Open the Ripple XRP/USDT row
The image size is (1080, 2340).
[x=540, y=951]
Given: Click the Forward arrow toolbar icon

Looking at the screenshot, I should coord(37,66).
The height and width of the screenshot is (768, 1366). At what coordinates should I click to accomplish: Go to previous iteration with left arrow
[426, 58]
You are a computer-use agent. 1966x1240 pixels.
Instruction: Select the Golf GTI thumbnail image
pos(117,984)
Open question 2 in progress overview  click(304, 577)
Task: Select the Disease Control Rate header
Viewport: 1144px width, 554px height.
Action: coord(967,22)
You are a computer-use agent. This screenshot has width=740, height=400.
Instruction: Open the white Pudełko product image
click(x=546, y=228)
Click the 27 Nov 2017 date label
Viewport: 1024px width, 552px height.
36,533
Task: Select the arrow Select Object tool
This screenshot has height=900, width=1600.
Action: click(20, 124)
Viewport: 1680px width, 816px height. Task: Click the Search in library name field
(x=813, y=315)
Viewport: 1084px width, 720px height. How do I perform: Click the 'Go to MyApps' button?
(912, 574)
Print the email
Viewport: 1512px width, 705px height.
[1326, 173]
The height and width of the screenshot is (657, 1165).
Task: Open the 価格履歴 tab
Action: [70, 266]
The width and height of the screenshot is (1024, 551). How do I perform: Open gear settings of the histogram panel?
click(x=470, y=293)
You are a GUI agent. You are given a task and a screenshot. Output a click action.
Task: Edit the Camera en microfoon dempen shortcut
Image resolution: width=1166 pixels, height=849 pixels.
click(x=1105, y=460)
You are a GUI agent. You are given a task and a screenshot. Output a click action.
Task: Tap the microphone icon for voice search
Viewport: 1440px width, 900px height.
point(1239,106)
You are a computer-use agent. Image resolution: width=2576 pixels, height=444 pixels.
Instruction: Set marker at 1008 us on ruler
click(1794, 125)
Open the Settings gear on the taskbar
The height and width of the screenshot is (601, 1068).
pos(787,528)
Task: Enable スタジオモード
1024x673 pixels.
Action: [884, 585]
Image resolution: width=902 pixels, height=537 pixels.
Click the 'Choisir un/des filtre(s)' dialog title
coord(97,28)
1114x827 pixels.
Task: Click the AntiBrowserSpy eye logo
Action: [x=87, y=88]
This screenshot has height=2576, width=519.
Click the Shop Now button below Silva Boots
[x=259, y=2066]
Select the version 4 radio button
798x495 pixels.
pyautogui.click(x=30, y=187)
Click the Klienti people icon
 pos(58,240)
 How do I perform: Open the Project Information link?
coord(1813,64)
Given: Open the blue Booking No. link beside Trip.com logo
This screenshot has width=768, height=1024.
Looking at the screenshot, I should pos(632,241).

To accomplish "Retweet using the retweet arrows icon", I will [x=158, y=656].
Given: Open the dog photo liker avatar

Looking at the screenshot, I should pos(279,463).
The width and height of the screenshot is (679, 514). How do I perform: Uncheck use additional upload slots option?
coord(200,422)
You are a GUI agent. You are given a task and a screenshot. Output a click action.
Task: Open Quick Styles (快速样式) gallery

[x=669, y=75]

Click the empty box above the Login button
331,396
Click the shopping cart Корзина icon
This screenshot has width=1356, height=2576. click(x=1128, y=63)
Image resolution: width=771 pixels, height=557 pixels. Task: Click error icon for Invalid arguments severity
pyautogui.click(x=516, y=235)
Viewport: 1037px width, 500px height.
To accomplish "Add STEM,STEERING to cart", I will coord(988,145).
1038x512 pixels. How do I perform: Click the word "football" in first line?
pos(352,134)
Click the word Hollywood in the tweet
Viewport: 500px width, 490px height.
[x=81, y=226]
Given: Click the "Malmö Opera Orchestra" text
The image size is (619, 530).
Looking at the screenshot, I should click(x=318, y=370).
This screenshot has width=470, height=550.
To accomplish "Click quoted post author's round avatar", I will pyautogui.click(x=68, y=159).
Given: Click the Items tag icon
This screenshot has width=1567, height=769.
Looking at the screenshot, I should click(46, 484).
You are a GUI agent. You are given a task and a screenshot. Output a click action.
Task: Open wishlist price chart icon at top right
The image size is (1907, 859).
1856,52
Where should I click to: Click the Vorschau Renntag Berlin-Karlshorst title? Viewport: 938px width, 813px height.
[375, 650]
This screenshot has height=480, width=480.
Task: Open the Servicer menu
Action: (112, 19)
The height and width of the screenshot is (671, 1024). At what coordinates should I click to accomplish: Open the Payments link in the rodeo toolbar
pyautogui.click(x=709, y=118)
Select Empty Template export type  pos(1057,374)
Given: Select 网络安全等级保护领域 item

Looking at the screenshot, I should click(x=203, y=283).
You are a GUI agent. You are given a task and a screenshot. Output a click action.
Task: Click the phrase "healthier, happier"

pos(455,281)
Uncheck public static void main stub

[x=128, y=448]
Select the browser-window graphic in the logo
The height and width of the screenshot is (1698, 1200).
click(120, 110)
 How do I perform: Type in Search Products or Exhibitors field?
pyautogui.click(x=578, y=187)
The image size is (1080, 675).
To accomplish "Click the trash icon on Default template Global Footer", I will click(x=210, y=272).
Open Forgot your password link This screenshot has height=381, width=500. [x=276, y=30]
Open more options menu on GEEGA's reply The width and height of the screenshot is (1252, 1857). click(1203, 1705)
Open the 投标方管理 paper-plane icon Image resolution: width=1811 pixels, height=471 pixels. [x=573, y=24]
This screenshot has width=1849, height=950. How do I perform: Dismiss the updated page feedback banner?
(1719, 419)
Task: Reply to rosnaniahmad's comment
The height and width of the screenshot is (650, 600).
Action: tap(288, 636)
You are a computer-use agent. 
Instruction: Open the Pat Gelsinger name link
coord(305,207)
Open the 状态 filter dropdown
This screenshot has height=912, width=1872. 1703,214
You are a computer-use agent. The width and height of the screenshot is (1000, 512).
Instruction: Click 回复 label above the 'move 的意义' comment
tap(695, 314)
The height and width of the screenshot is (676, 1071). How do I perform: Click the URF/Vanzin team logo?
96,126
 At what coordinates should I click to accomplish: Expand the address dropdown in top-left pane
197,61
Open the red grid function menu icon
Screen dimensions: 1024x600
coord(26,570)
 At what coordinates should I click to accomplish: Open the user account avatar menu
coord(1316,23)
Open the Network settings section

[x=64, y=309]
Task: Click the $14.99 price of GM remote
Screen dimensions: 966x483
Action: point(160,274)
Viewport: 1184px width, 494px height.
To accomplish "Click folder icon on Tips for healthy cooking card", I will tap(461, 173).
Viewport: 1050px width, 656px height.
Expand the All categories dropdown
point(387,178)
########
Work request: Including any blank lines, repeat the data exactly.

Result of this task:
Open the Ripple XRP/USDT row
The image size is (1080, 2340).
[x=540, y=951]
Given: Click the Forward arrow toolbar icon

Looking at the screenshot, I should coord(37,66).
The height and width of the screenshot is (768, 1366). At what coordinates should I click to accomplish: Go to previous iteration with left arrow
[426, 58]
You are a computer-use agent. 1966x1240 pixels.
Instruction: Select the Golf GTI thumbnail image
pos(117,984)
Open question 2 in progress overview  click(304, 577)
Task: Select the Disease Control Rate header
Viewport: 1144px width, 554px height.
Action: coord(967,22)
You are a computer-use agent. This screenshot has width=740, height=400.
Instruction: Open the white Pudełko product image
click(x=546, y=228)
Click the 27 Nov 2017 date label
Viewport: 1024px width, 552px height.
36,533
Task: Select the arrow Select Object tool
This screenshot has height=900, width=1600.
Action: click(20, 124)
Viewport: 1680px width, 816px height. Task: Click the Search in library name field
(x=813, y=315)
Viewport: 1084px width, 720px height. How do I perform: Click the 'Go to MyApps' button?
(912, 574)
Print the email
Viewport: 1512px width, 705px height.
[1326, 173]
The height and width of the screenshot is (657, 1165).
Task: Open the 価格履歴 tab
Action: [70, 266]
The width and height of the screenshot is (1024, 551). How do I perform: Open gear settings of the histogram panel?
click(x=470, y=293)
You are a GUI agent. You are given a task and a screenshot. Output a click action.
Task: Edit the Camera en microfoon dempen shortcut
Image resolution: width=1166 pixels, height=849 pixels.
click(x=1105, y=460)
You are a GUI agent. You are given a task and a screenshot. Output a click action.
Task: Tap the microphone icon for voice search
Viewport: 1440px width, 900px height.
point(1239,106)
You are a computer-use agent. Image resolution: width=2576 pixels, height=444 pixels.
Instruction: Set marker at 1008 us on ruler
click(1794, 125)
Open the Settings gear on the taskbar
The height and width of the screenshot is (601, 1068).
pos(787,528)
Task: Enable スタジオモード
1024x673 pixels.
Action: [884, 585]
Image resolution: width=902 pixels, height=537 pixels.
Click the 'Choisir un/des filtre(s)' dialog title
coord(97,28)
1114x827 pixels.
Task: Click the AntiBrowserSpy eye logo
Action: [x=87, y=88]
This screenshot has height=2576, width=519.
Click the Shop Now button below Silva Boots
[x=259, y=2066]
Select the version 4 radio button
798x495 pixels.
pyautogui.click(x=30, y=187)
Click the Klienti people icon
 pos(58,240)
 How do I perform: Open the Project Information link?
coord(1813,64)
Given: Open the blue Booking No. link beside Trip.com logo
This screenshot has width=768, height=1024.
Looking at the screenshot, I should pos(632,241).

To accomplish "Retweet using the retweet arrows icon", I will [x=158, y=656].
Given: Open the dog photo liker avatar

Looking at the screenshot, I should pos(279,463).
The width and height of the screenshot is (679, 514). How do I perform: Uncheck use additional upload slots option?
coord(200,422)
You are a GUI agent. You are given a task and a screenshot. Output a click action.
Task: Open Quick Styles (快速样式) gallery

[x=669, y=75]

Click the empty box above the Login button
331,396
Click the shopping cart Корзина icon
This screenshot has width=1356, height=2576. click(x=1128, y=63)
Image resolution: width=771 pixels, height=557 pixels. Task: Click error icon for Invalid arguments severity
pyautogui.click(x=516, y=235)
Viewport: 1037px width, 500px height.
To accomplish "Add STEM,STEERING to cart", I will coord(988,145).
1038x512 pixels. How do I perform: Click the word "football" in first line?
pos(352,134)
Click the word Hollywood in the tweet
Viewport: 500px width, 490px height.
[x=81, y=226]
Given: Click the "Malmö Opera Orchestra" text
The image size is (619, 530).
Looking at the screenshot, I should click(x=318, y=370).
This screenshot has width=470, height=550.
To accomplish "Click quoted post author's round avatar", I will pyautogui.click(x=68, y=159).
Given: Click the Items tag icon
This screenshot has width=1567, height=769.
Looking at the screenshot, I should click(46, 484).
You are a GUI agent. You are given a task and a screenshot. Output a click action.
Task: Open wishlist price chart icon at top right
The image size is (1907, 859).
1856,52
Where should I click to: Click the Vorschau Renntag Berlin-Karlshorst title? Viewport: 938px width, 813px height.
[375, 650]
This screenshot has height=480, width=480.
Task: Open the Servicer menu
Action: (112, 19)
The height and width of the screenshot is (671, 1024). At what coordinates should I click to accomplish: Open the Payments link in the rodeo toolbar
pyautogui.click(x=709, y=118)
Select Empty Template export type  pos(1057,374)
Given: Select 网络安全等级保护领域 item

Looking at the screenshot, I should click(x=203, y=283).
You are a GUI agent. You are given a task and a screenshot. Output a click action.
Task: Click the phrase "healthier, happier"

pos(455,281)
Uncheck public static void main stub

[x=128, y=448]
Select the browser-window graphic in the logo
The height and width of the screenshot is (1698, 1200).
click(120, 110)
 How do I perform: Type in Search Products or Exhibitors field?
pyautogui.click(x=578, y=187)
The image size is (1080, 675).
To accomplish "Click the trash icon on Default template Global Footer", I will click(x=210, y=272).
Open Forgot your password link This screenshot has height=381, width=500. [x=276, y=30]
Open more options menu on GEEGA's reply The width and height of the screenshot is (1252, 1857). click(1203, 1705)
Open the 投标方管理 paper-plane icon Image resolution: width=1811 pixels, height=471 pixels. [x=573, y=24]
This screenshot has width=1849, height=950. How do I perform: Dismiss the updated page feedback banner?
(1719, 419)
Task: Reply to rosnaniahmad's comment
The height and width of the screenshot is (650, 600).
Action: tap(288, 636)
You are a computer-use agent. 
Instruction: Open the Pat Gelsinger name link
coord(305,207)
Open the 状态 filter dropdown
This screenshot has height=912, width=1872. 1703,214
You are a computer-use agent. The width and height of the screenshot is (1000, 512).
Instruction: Click 回复 label above the 'move 的意义' comment
tap(695, 314)
The height and width of the screenshot is (676, 1071). How do I perform: Click the URF/Vanzin team logo?
96,126
 At what coordinates should I click to accomplish: Expand the address dropdown in top-left pane
197,61
Open the red grid function menu icon
Screen dimensions: 1024x600
coord(26,570)
 At what coordinates should I click to accomplish: Open the user account avatar menu
coord(1316,23)
Open the Network settings section

[x=64, y=309]
Task: Click the $14.99 price of GM remote
Screen dimensions: 966x483
Action: point(160,274)
Viewport: 1184px width, 494px height.
To accomplish "Click folder icon on Tips for healthy cooking card", I will tap(461, 173).
Viewport: 1050px width, 656px height.
Expand the All categories dropdown
point(387,178)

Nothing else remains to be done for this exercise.